#### Data to use
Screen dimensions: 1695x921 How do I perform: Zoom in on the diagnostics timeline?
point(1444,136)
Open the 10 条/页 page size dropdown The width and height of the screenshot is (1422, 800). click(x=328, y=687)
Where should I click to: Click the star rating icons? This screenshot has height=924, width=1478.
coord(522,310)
--
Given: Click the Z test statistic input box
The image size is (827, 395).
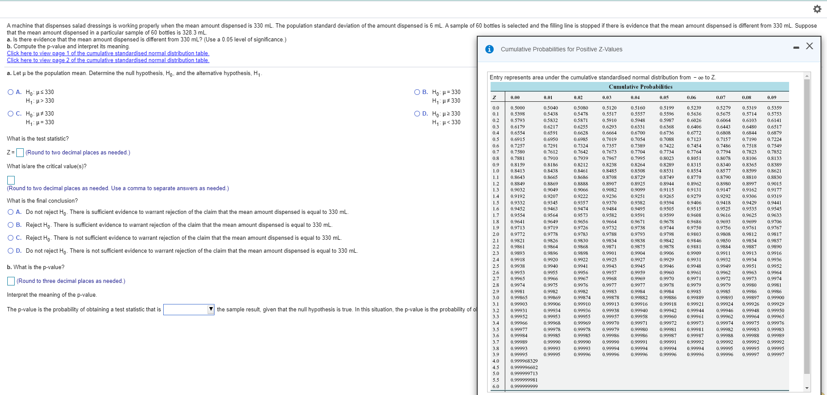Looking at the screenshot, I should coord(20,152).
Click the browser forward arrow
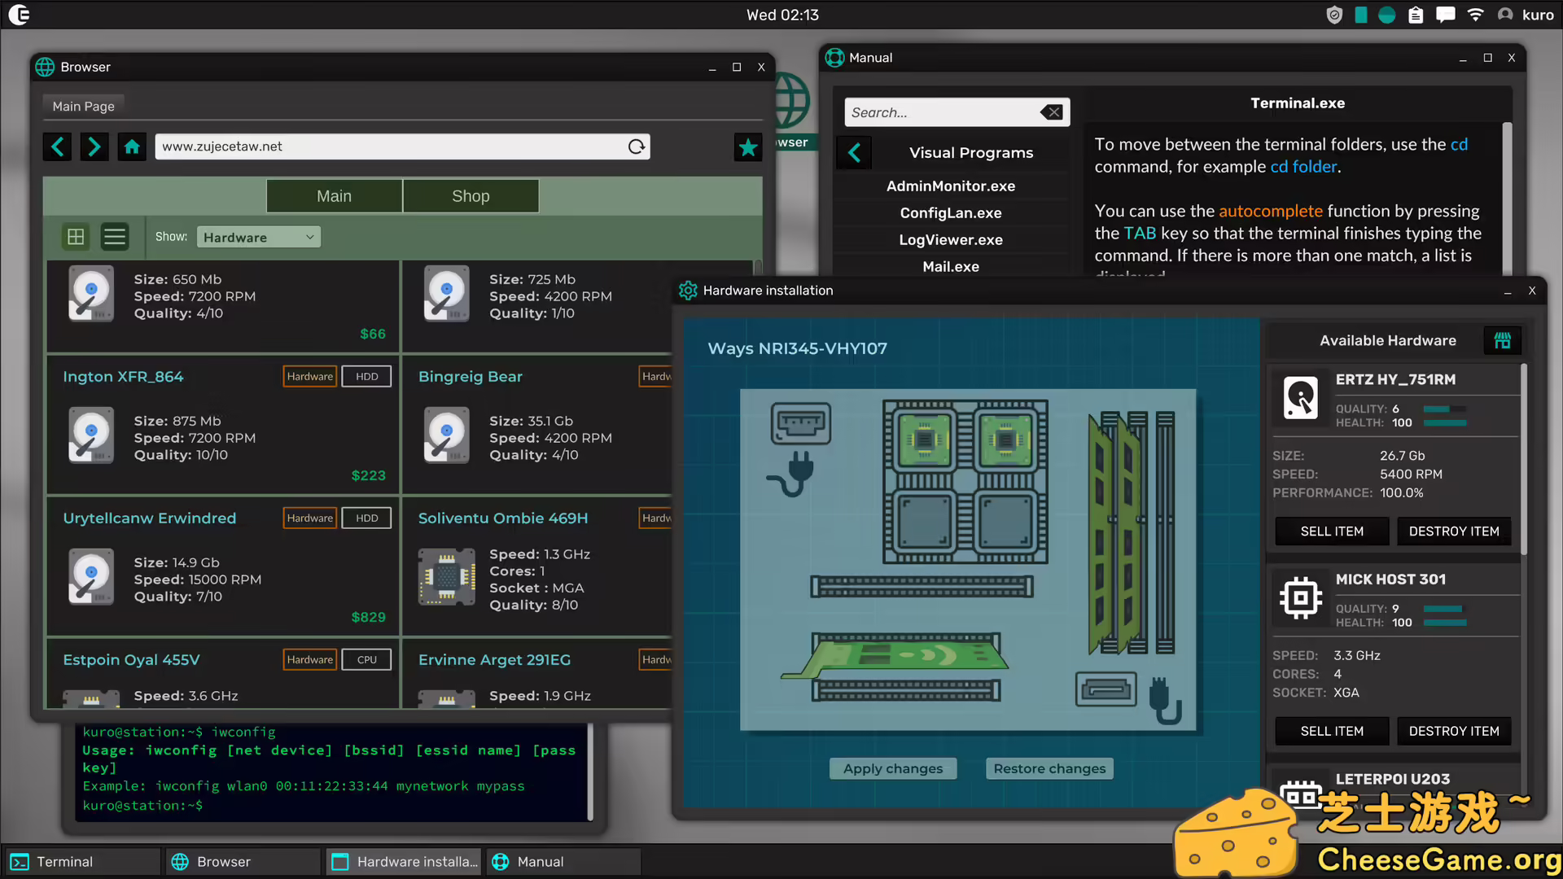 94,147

#### What you will do
An exact copy of the lines above between the line holding "Screen dimensions: 1695x921" and the line holding "Open the 10", inclusive, is the whole answer.

#### Expected output
Screen dimensions: 1695x921 How do I perform: Zoom in on the diagnostics timeline?
point(1444,136)
Open the 10 条/页 page size dropdown The width and height of the screenshot is (1422, 800). click(x=328, y=687)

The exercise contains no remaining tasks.